Convert the stretch of items from the line containing "You are a computer-use" through the line containing "point(455,138)" into a Markdown table with the columns Row and Line, leaving out blank lines.

** Begin Dataset **

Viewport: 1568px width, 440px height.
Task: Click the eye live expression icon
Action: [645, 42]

** End Dataset **
** Begin Dataset **

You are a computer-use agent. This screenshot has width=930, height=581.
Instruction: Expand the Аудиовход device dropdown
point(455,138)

** End Dataset **

▶ [Answer below]
| Row | Line |
|---|---|
| 1 | You are a computer-use agent. This screenshot has width=930, height=581. |
| 2 | Instruction: Expand the Аудиовход device dropdown |
| 3 | point(455,138) |